This issue tracker has been migrated to GitHub, and is currently read-only.
For more information, see the GitHub FAQs in the Python's Developer Guide.

classification
Title: smtpd crashes when a multi-byte UTF-8 sequence is split between consecutive data packets
Type: behavior Stage: resolved
Components: Library (Lib) Versions: Python 3.4, Python 3.5
process
Status: closed Resolution: wont fix
Dependencies: Superseder:
Assigned To: Nosy List: BreamoreBoy, Illirgway, barry, doerwalter, giampaolo.rodola, jesstess, petri.lehtinen, r.david.murray, zvyn
Priority: normal Keywords: needs review, patch

Created on 2013-11-27 06:10 by petri.lehtinen, last changed 2022-04-11 14:57 by admin. This issue is now closed.

Files
File name Uploaded Description Edit
smtpd.patch petri.lehtinen, 2013-11-27 06:10 Patch from GitHub
smtpd_undecodable_data_does_not_raise.patch zvyn, 2014-07-09 15:33 review
smtpd_undecodable_data_does_not_raiseV2.patch zvyn, 2014-07-16 19:56 review
Messages (14)
msg204553 - (view) Author: Petri Lehtinen (petri.lehtinen) * (Python committer) Date: 2013-11-27 06:10
From Illirgway, https://github.com/akheron/cpython/pull/2:

Fix utf-8 bug, when symbol byte chain splits on 2 tcp-packets:

error: uncaptured python exception, closing channel (:'utf-8' codec can't decode byte 0xd0 in position 1474: unexpected end of data [/usr/lib/python3.3/asyncore.py|read|83] [/usr/lib/python3.3/asyncore.py|handle_read_event|441] [/usr/lib/python3.3/asynchat.py|handle_read|178] [/usr/lib/python3.3/smtpd.py|collect_incoming_data|289])
msg204577 - (view) Author: (Illirgway) Date: 2013-11-27 12:34
"base64", "quoted-printable" and "7bit" messages only use ASCII range of characters so raw_message.decode('ascii') == raw_message.decode('latin1') == etc. == raw_message.decode('utf-8') due to internal representation of utf-8 characters

P.S. Python 3.4.0 beta 1 Lib/smtpd has the same bug and needs the same patch to fix this issue
msg204578 - (view) Author: R. David Murray (r.david.murray) * (Python committer) Date: 2013-11-27 13:14
It occurs to me to wonder why smtpd is receiving 8bit data at all.  It isn't advertising the 8BITMIME capability, so the client should be sending only 7bit data.  See also issue 19662.  I'm not sure that making utf-8 decoding work better is a good idea, but I suppose that since it is a data-dependent exception in a situation that would work with different data, we should go ahead and fix it.
msg204580 - (view) Author: Petri Lehtinen (petri.lehtinen) * (Python committer) Date: 2013-11-27 13:45
Is there a reason why this patch changes the decoding error handler to 'ignore' (from the default 'strict')?
msg204585 - (view) Author: (Illirgway) Date: 2013-11-27 14:17
because "strict" throws an exception (for example, on raw win1251) which brings down production smtp daemon and "replace" embeds "ugly" characters into received (and passed) email messages
msg221208 - (view) Author: Mark Lawrence (BreamoreBoy) * Date: 2014-06-21 23:11
@Petri/Illirgway could one of you produce a new patch including the code change and a test for this?
msg222622 - (view) Author: Milan Oberkirch (zvyn) * Date: 2014-07-09 15:33
I do not think that the proposed patch solves the bug because it silently changes binary input.

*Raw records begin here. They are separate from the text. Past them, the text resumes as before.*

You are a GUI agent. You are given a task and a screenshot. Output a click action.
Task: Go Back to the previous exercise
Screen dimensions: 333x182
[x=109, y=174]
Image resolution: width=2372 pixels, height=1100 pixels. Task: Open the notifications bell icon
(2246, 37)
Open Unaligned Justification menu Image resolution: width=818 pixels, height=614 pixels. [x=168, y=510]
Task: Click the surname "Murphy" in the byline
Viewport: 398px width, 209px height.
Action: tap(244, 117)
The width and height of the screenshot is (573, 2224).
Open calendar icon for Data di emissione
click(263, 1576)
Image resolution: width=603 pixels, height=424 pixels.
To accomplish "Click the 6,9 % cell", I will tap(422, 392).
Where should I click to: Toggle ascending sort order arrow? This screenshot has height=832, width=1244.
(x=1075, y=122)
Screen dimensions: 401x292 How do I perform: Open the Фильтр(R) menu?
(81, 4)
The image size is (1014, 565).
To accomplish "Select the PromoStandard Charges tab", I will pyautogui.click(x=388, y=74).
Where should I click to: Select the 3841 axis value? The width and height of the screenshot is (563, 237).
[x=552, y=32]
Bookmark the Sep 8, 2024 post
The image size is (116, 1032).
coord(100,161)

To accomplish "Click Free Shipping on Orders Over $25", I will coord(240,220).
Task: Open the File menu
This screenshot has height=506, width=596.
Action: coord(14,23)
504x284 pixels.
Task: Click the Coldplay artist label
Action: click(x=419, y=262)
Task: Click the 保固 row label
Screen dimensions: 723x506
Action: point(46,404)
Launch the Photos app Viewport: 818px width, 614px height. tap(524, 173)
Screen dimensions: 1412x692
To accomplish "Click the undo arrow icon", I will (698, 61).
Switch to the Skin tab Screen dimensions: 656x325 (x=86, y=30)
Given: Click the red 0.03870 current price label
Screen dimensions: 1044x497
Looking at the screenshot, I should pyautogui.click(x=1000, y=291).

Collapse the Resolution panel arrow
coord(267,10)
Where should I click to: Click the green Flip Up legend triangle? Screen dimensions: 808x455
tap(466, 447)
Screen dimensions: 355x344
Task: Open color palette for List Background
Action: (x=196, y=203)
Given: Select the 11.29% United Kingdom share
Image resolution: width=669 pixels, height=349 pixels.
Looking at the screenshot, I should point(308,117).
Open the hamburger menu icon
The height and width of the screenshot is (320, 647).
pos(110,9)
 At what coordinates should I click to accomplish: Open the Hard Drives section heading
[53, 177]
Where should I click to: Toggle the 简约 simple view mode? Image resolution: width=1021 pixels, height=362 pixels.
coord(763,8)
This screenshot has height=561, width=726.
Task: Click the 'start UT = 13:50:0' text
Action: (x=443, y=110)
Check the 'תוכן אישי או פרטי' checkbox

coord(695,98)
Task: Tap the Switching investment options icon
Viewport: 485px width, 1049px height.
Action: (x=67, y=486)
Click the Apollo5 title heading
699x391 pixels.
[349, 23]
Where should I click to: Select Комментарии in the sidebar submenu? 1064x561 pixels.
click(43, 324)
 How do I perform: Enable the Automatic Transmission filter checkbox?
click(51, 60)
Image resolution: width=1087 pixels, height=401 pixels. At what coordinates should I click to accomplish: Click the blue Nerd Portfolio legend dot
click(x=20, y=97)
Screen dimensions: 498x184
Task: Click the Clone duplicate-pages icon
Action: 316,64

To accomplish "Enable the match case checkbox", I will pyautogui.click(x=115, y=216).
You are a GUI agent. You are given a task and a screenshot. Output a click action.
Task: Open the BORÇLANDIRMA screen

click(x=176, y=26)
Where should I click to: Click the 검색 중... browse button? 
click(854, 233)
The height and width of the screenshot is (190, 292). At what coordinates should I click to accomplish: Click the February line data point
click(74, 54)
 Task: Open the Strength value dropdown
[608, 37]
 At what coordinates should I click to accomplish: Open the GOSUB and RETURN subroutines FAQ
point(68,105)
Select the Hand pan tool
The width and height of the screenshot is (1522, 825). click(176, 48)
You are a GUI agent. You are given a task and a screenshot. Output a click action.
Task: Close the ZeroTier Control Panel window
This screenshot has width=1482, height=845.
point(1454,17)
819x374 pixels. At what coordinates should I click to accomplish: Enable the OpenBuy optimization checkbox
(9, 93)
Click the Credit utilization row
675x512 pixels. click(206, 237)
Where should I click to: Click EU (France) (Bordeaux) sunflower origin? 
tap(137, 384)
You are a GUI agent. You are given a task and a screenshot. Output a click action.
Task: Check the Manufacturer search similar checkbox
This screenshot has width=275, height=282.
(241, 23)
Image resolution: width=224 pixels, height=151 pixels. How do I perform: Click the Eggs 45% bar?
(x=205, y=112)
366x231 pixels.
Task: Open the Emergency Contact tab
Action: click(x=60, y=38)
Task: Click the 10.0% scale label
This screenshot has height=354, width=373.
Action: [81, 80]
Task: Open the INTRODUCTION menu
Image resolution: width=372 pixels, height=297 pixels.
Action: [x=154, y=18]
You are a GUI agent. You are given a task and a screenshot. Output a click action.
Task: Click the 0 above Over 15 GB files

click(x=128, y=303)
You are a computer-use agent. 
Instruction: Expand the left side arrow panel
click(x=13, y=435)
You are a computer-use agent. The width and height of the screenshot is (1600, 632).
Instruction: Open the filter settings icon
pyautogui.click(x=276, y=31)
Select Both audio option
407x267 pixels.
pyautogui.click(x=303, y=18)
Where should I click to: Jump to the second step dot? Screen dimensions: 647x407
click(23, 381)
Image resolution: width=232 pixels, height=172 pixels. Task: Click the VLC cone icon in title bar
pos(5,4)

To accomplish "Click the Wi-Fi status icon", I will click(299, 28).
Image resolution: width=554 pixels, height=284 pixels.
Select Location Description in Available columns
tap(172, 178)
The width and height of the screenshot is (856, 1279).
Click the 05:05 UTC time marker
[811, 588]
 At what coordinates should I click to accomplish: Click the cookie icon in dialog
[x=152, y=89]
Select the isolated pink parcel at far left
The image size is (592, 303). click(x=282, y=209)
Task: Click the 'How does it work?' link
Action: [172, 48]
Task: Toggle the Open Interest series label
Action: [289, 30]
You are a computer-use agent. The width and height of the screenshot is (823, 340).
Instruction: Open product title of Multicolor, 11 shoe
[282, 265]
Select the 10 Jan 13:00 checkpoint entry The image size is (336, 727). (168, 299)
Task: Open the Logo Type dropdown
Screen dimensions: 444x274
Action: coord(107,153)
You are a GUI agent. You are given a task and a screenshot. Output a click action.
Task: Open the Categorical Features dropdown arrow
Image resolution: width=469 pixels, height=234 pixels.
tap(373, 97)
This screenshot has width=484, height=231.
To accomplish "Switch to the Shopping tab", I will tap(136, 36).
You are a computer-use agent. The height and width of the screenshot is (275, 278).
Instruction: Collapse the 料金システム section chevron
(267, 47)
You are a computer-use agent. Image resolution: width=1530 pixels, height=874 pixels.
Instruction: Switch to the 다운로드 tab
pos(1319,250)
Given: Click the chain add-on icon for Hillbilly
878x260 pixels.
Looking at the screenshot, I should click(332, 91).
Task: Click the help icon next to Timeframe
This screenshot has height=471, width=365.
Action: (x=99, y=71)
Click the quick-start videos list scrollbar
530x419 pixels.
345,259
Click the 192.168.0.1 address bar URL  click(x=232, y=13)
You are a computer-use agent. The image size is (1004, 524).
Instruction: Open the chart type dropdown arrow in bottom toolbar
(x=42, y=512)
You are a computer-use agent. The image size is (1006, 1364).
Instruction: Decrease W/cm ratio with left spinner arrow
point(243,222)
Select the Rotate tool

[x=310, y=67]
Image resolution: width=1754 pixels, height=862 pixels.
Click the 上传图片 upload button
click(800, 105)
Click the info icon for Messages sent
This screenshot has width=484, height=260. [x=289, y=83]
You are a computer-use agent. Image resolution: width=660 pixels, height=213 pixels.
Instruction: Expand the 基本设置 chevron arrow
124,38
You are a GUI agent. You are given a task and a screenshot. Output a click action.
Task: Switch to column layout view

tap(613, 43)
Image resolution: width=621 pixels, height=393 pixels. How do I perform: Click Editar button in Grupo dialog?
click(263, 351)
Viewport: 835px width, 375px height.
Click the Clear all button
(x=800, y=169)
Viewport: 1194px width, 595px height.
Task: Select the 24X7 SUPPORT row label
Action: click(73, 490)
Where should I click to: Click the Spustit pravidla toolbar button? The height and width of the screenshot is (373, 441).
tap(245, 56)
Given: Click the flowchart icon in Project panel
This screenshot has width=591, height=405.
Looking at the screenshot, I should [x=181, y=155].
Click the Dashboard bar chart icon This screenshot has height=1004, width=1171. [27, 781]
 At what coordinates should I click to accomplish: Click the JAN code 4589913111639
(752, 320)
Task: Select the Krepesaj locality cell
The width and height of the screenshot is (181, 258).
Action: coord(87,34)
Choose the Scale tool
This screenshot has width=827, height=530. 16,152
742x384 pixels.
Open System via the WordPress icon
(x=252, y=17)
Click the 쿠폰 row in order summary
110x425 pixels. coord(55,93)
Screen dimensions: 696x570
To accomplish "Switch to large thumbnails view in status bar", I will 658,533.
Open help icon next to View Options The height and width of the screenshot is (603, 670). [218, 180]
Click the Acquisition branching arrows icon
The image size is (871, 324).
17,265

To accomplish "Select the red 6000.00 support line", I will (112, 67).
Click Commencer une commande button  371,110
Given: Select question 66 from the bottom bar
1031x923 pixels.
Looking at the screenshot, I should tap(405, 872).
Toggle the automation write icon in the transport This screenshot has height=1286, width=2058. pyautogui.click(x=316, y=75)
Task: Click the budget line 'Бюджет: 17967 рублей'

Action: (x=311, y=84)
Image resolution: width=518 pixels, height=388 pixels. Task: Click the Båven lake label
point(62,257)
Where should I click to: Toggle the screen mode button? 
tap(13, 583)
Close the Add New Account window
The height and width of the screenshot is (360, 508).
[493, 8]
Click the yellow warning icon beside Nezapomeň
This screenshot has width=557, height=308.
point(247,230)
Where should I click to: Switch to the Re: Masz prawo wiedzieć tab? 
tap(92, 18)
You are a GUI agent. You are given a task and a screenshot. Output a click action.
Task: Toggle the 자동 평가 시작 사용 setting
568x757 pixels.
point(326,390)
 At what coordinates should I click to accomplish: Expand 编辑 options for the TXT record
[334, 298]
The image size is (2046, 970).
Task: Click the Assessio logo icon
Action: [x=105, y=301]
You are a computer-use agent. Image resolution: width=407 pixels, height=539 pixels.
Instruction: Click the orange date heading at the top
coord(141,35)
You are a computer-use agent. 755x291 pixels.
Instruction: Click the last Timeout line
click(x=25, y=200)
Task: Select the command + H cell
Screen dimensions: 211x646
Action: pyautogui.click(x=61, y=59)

With the patch for issue 19662 a proper solution to avoid this bug has been applied. The only thing left is to prevent the server to raise the exception when in legacy mode. Instead of deleting single bytes from the input (which is what .decode('utf-8', 'ignore') does) I would reply with an error to the client. The attached patch implements and tests this behaviour.
msg222735 - (view) Author: Walter Dörwald (doerwalter) * (Python committer) Date: 2014-07-11 10:31
I don't know anything about SMTP, but would it make sense to use an incremental decoder for decoding UTF-8?
msg223023 - (view) Author: R. David Murray (r.david.murray) * (Python committer) Date: 2014-07-14 13:09
As Milan said, the problem doesn't arise in 3.5 with decode_data=False, since there's no decoding.  His patch doesn't actually fix the bug for the decode_data=True case, though, since the bug is a *valid* utf-8 sequence getting split across tcp buffers.

To fix it, we would need to change the implementation of decode_data.  Instead of conditionally decoding in collect_data, we'd need to postpone decoding to found_terminator.  This would have the undesirable affect of changing what is in the received_lines attribute, which is why we didn't do it in the decode_data patch.  Using an incremental decoder won't solve that problem, since it too would change what gets stored in received_lines.

Since decode_data=True is really not a legitimate mode for smtpd (it is an historical accident/bug) and we are planning on removing it eventually, I think we should go ahead and apply Milan's patch as is, since it does improve the error reporting.  The message would need to be adjusted though, since it can trigger on valid utf-8 data.  It should say that smtpd should be run with decode_data=False in order to fix the decode problem.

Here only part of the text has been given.